Anti-neoplastic effect of epigallocatechin gallate on breast cancer cells through glucose metabolism

Abstract

Abstract Breast cancer (BC) is the primary cause of women cancer death, which could be prevented by EGCG that has been recently shown several health properties included anti-cancer, however the mechanism underpinning still poorly understood. In this study, several biological activities of both MCF7 and MDA-MB-231 cells were evaluated in response to EGCG. Cell viability and the role of Akt and AMPK inhibitor molecules, and sodium pyruvate on this viability, apoptosis, metastasis, and interestingly regulation of glucose metabolism were assessed.

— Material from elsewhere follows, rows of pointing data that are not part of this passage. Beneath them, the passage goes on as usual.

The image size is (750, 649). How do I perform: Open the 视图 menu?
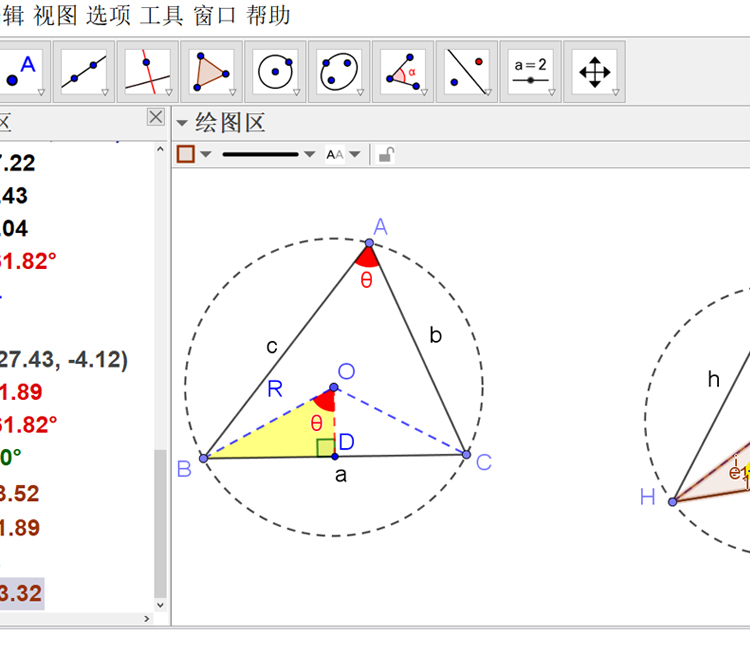tap(54, 15)
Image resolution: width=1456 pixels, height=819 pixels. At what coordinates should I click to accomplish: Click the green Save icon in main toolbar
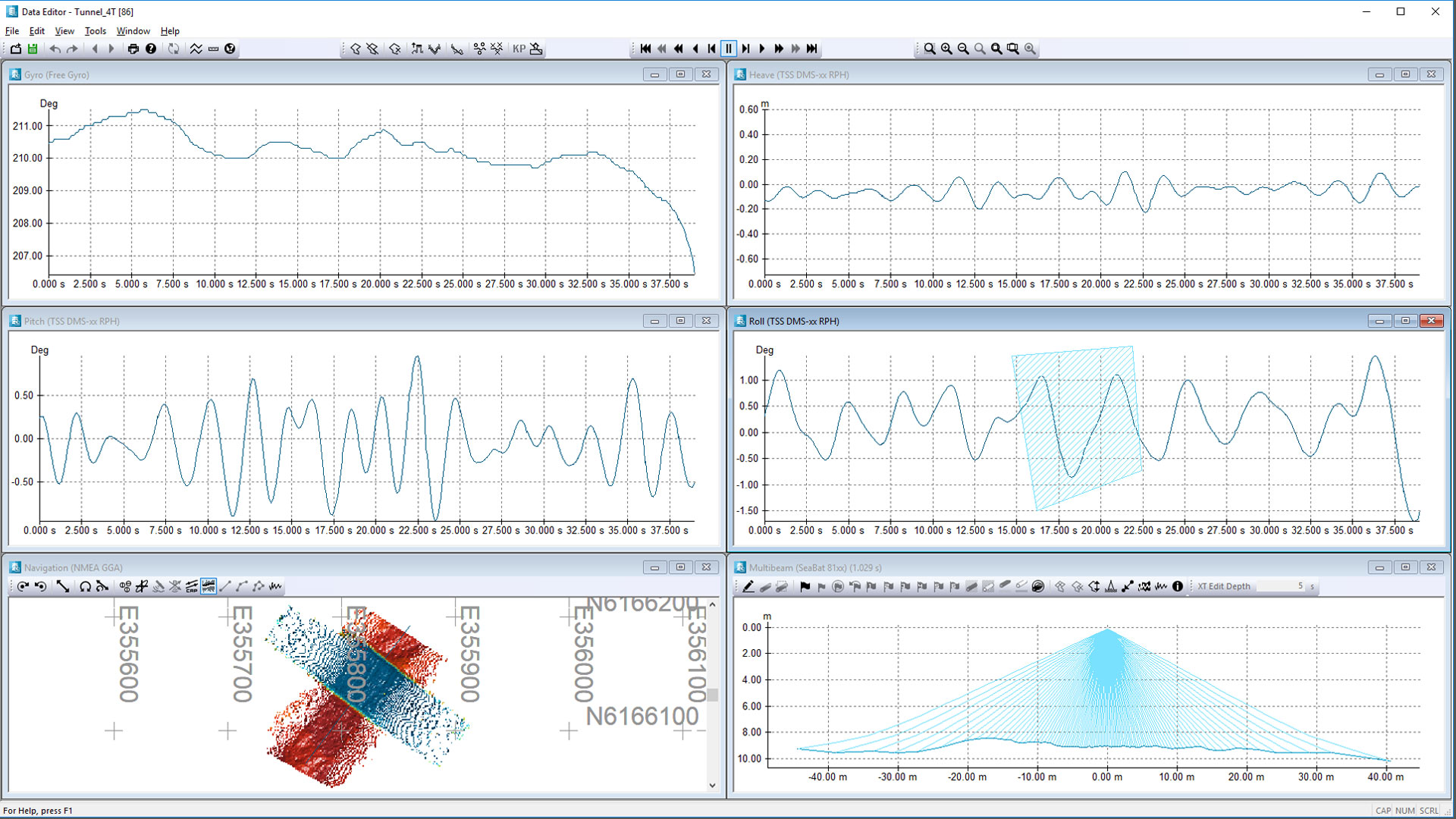33,49
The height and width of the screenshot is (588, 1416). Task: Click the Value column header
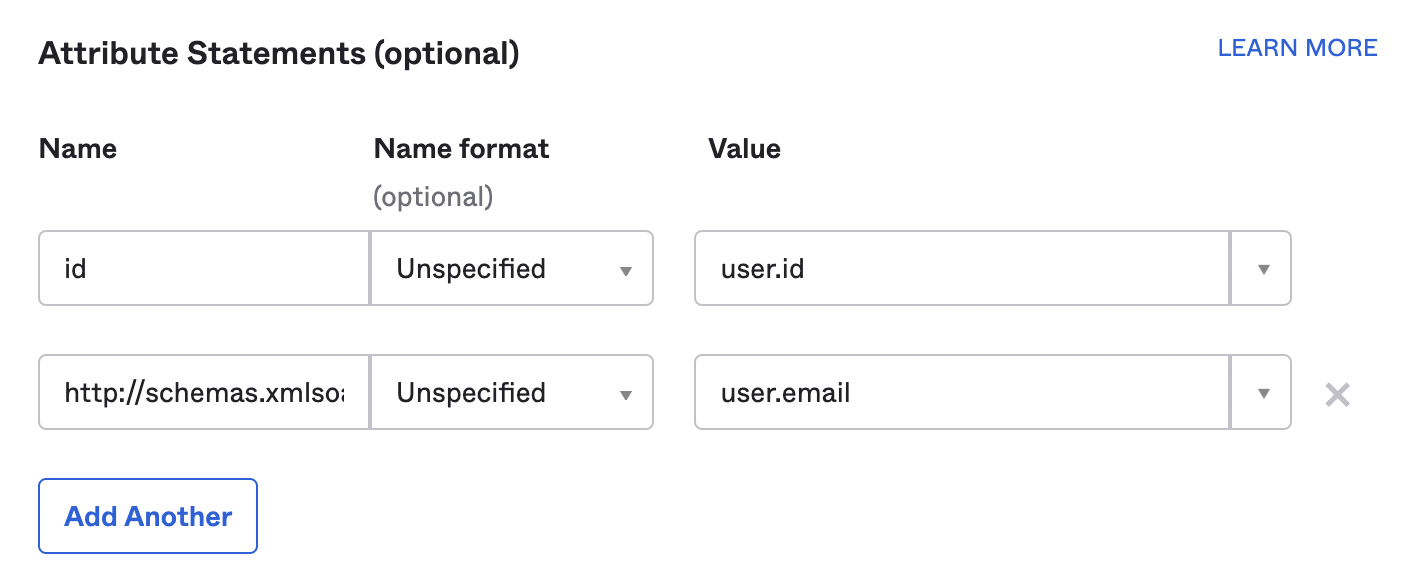pos(745,148)
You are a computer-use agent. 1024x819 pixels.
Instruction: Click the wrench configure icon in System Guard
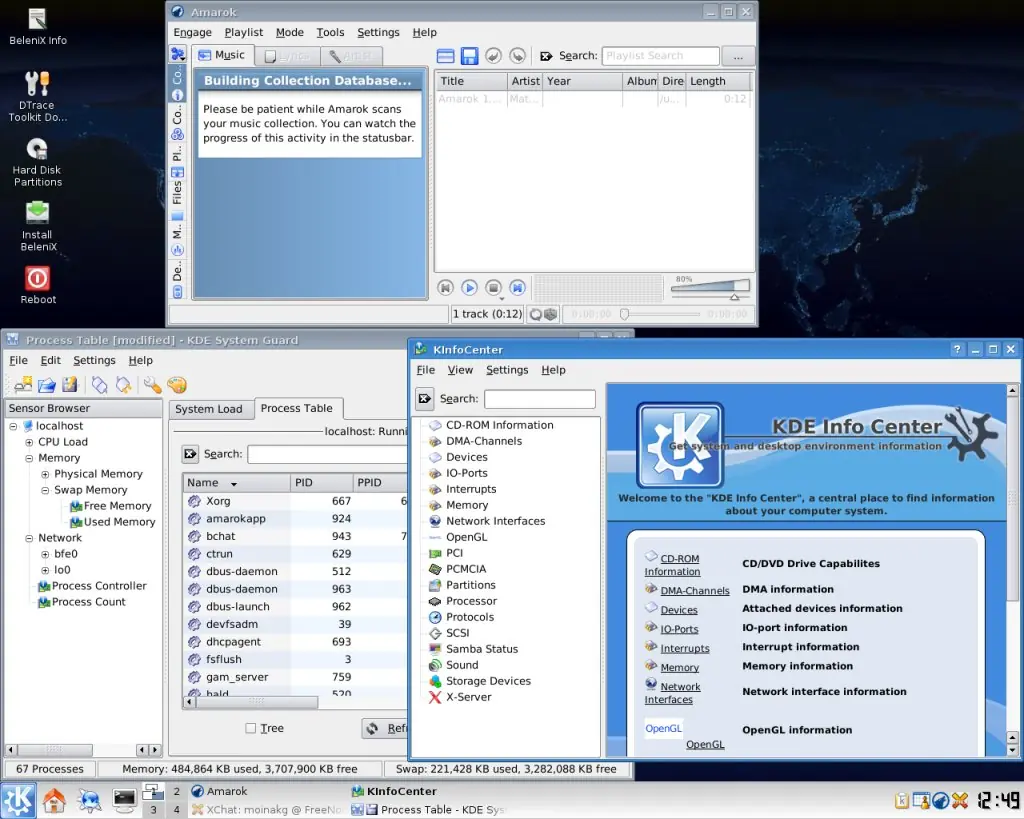coord(152,385)
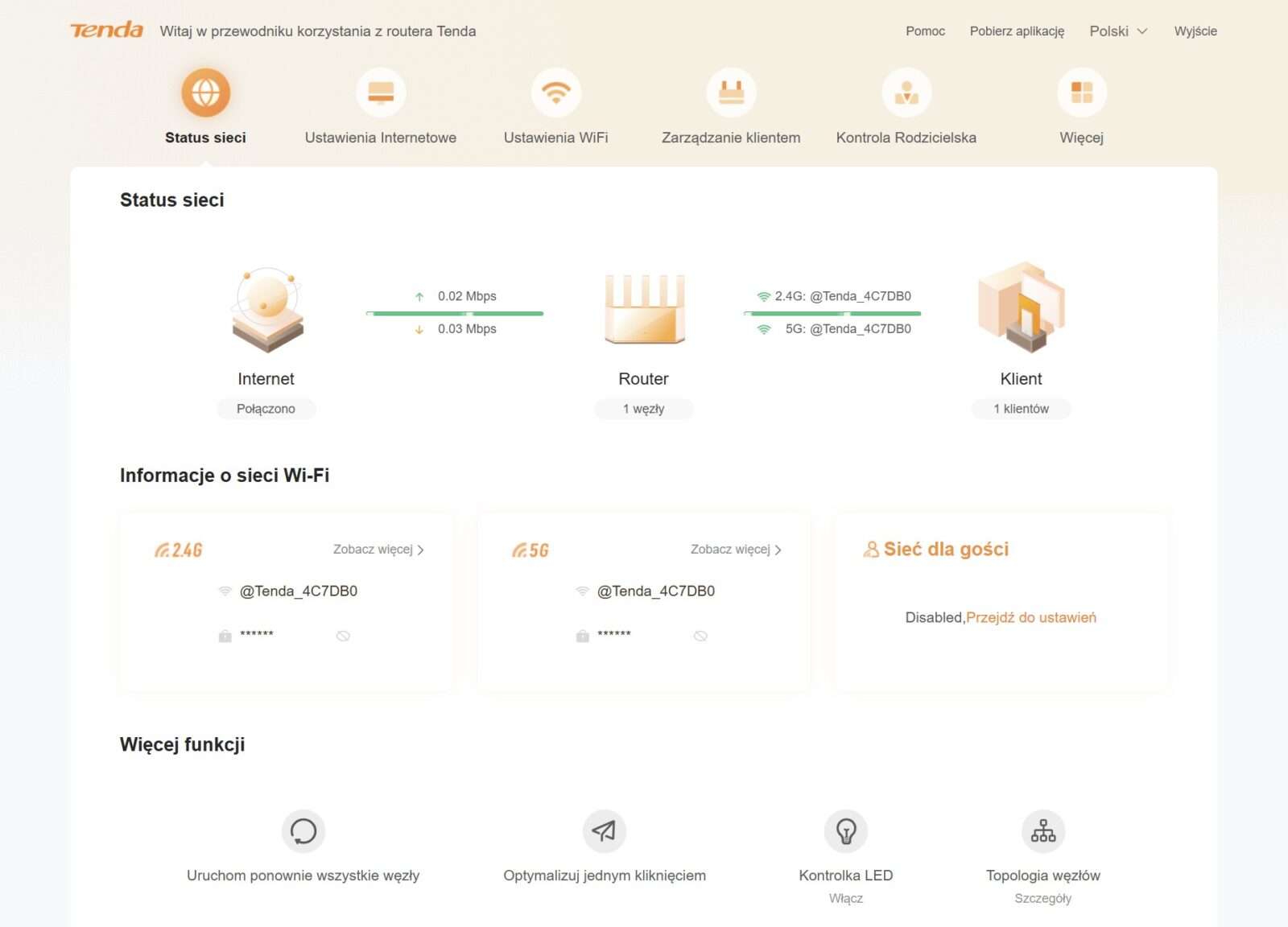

EGCG promoted cytotoxicity in both BC cell lines after 24h but not less. Co-incubated cells with Akt and AMPK inhibitors alongside EGCG significantly caused more reduction in cell viability compared to the effect of EGCG alone with maximum effect referred to Akt inhibitor. While supplemented sodium pyruvate significantly restored the decreases in cell viability. Remarkably, EGCG induced apoptosis through increased caspase 3/7 activation associated with upregulated Bax gene, in addition to anti-metastatic effect through decreasing cellular migration. Importantly, lactate production was sharply reduced after 6h (no alteration of viable cells) and 24h (decreased viable cells) concomitant with significant blocked glucose uptake in response to EGCG. In conclusion, EGCG could be a potential anti-migration, the anti-cancerous therapeutic agent through targeting cancer cells glucose metabolism.